● **Source extract**
# Super emergency...need help!



## srook23 (Feb 21, 2009)

Ok. I went out of town yesterday. My maid came by and knew I was out of town. She decides to be nice and feed my fish. She fed them about 6 months worth of food in one sitting. It's a disaster....filters were all clogged, water was almost white, whole bottom of both tanks were covered with food, etc.

I checked the ammonia immediately and it was out of control. I started doing water changes and using a triple and quadruple dose of prime. I can't get the ammonia back down to 0 and I'm losing fish. I've lost close to 30 fish so far and there are still some that aren't looking real good.

What the heck do I do about the ammonia?? I don't want to lose all my fish. [/url]


----------



## jfly (Feb 17, 2009)

ha!!! since you have a maid PAY someone to change youre water :lol:


----------



## Fogelhund (Dec 3, 2002)

jfly said:


> ha!!! since you have a maid PAY someone to change youre water :lol:


With smart aleck pointless comments like this...........

All you can do is water changes, more water change and more water changes... make sure everything is cleaned out, the filters etc...

Make sure there is plenty of oxygenation, the surface of the aquarium being disturbed.


----------



## cindylou (Oct 22, 2008)

OMG..That is terrible.. I hope you get everything back in order..I was planning on going on a small vacation and I was thinking about pre measuring the food using those daily pill containers...I hate leaving my babies... :fish: I also have a 27 yr. old bird and 3 cat's and I know other people don't care like I do...It's hard leaving them...


----------



## smellsfishy1 (May 29, 2008)

Keep doing the water changes, like twice a day at 25% each time.
Keep cleaning your mechanical filter media but not your biological media.
You may want to clean it in tank water.

Do what you can to remove all food from the substrate.
I wouldn't feed for at least 2 days maybe 3.
I am sorry for your losses and I hope things start to get better soon.


----------



## Dave (Feb 9, 2003)

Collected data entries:
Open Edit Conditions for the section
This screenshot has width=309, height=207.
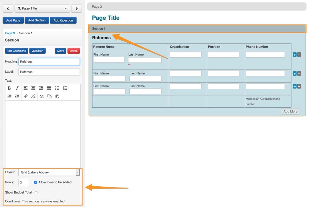point(17,51)
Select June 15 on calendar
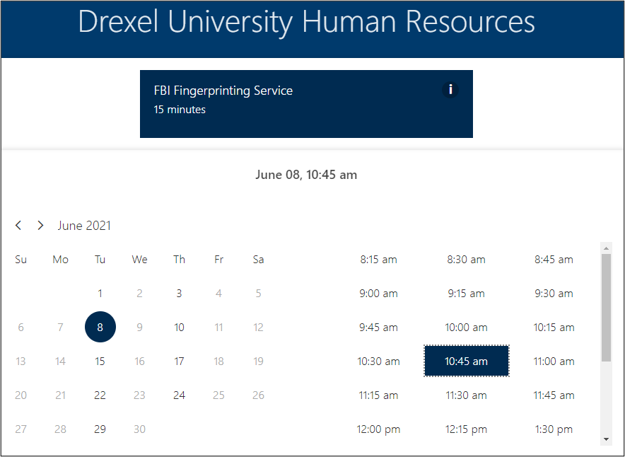 (100, 361)
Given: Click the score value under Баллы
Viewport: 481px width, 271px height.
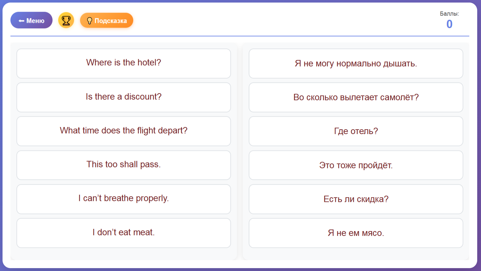Looking at the screenshot, I should pyautogui.click(x=449, y=24).
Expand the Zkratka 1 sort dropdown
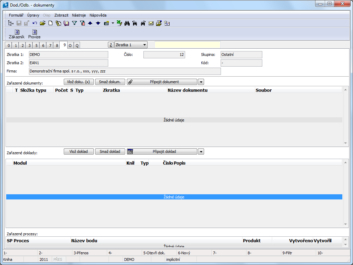 coord(144,45)
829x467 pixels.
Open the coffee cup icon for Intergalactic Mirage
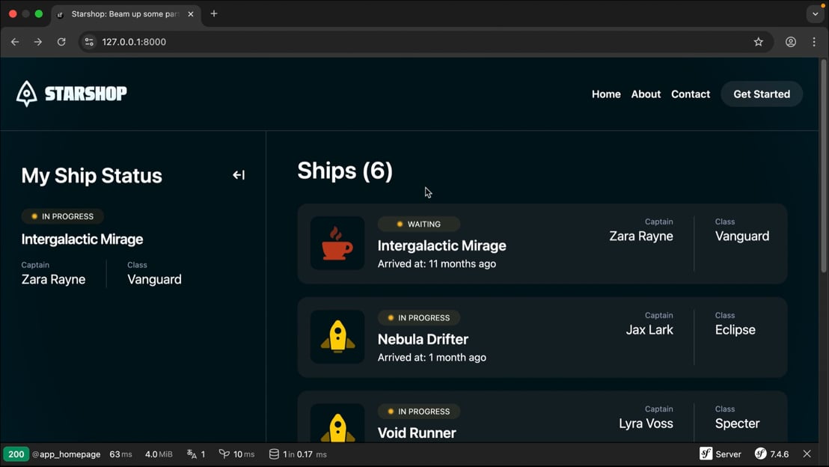337,243
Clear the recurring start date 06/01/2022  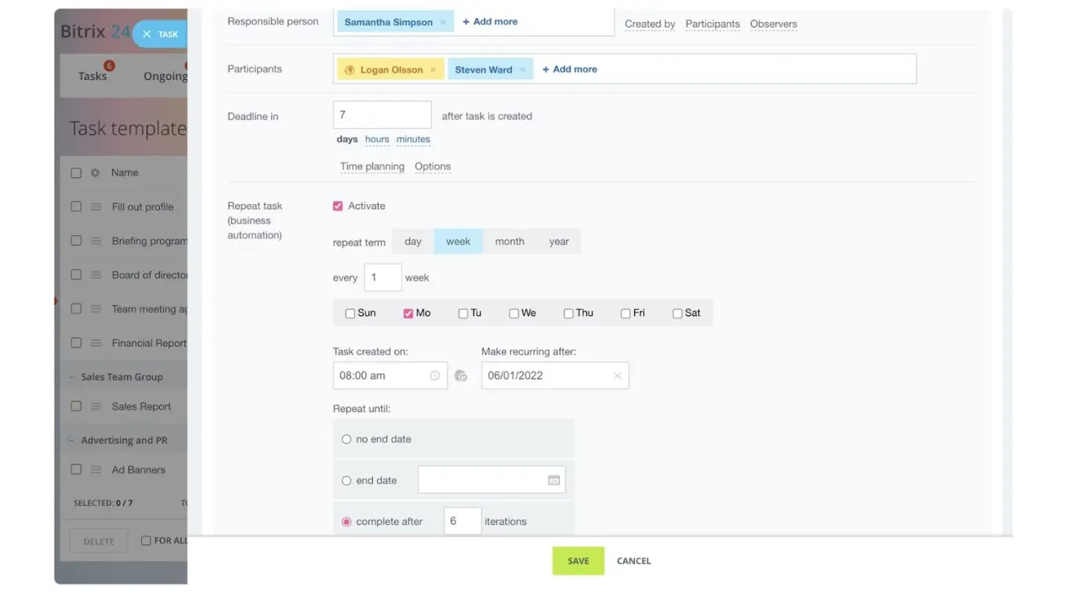coord(618,376)
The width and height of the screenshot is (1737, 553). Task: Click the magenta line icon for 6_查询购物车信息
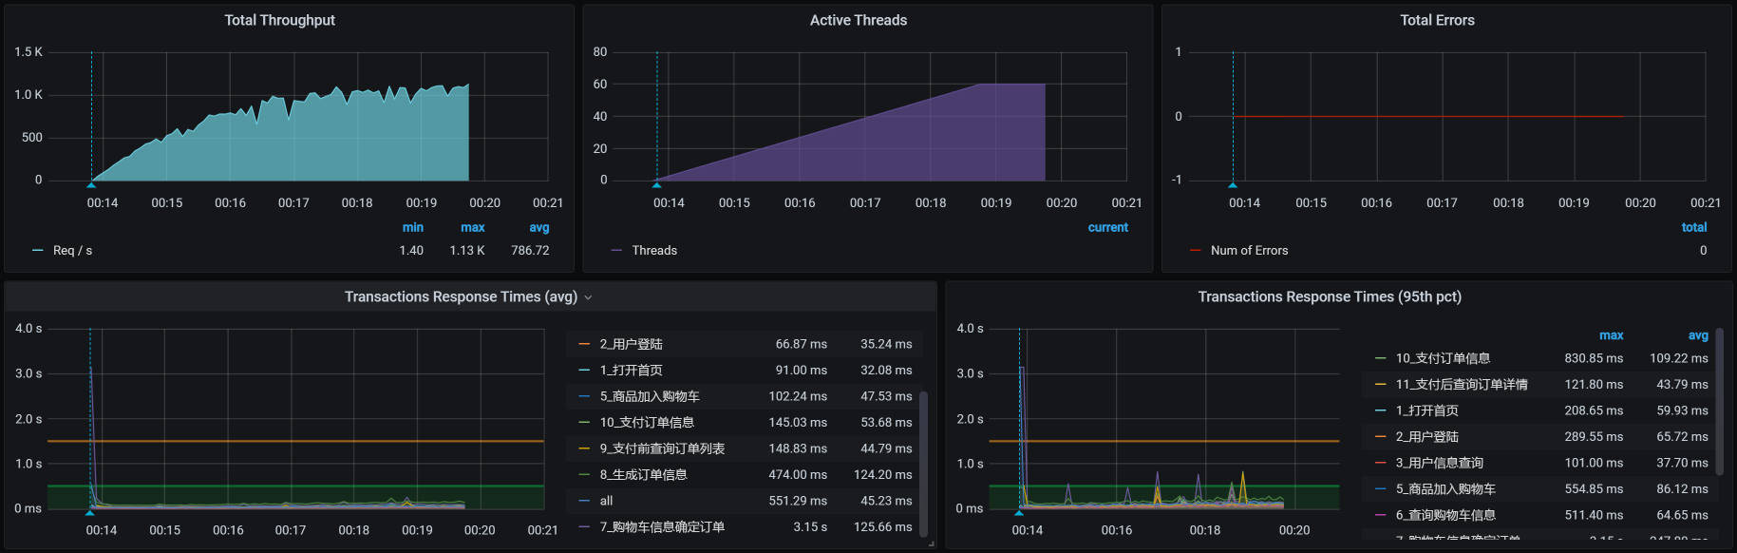[x=1380, y=515]
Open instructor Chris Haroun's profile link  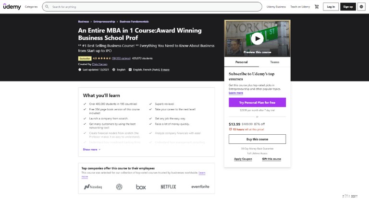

● **Directions**
Decide whether each statement agrees with the forum thread about the overfed fish, and answer yes or no, quoting the words from the thread that settle it: (a) The maid fed the fish about six months' worth of food at once. (b) One reply advises cleaning the biological filter media. (c) One reply suggests not feeding the fish for at least two days. The data entries are separate material and have nothing to do with the forum thread.

● **Result of this task**
(a) Yes: "She fed them about 6 months worth of food in one sitting."
(b) No: "Keep cleaning your mechanical filter media but not your biological media."
(c) Yes: "I wouldn't feed for at least 2 days maybe 3."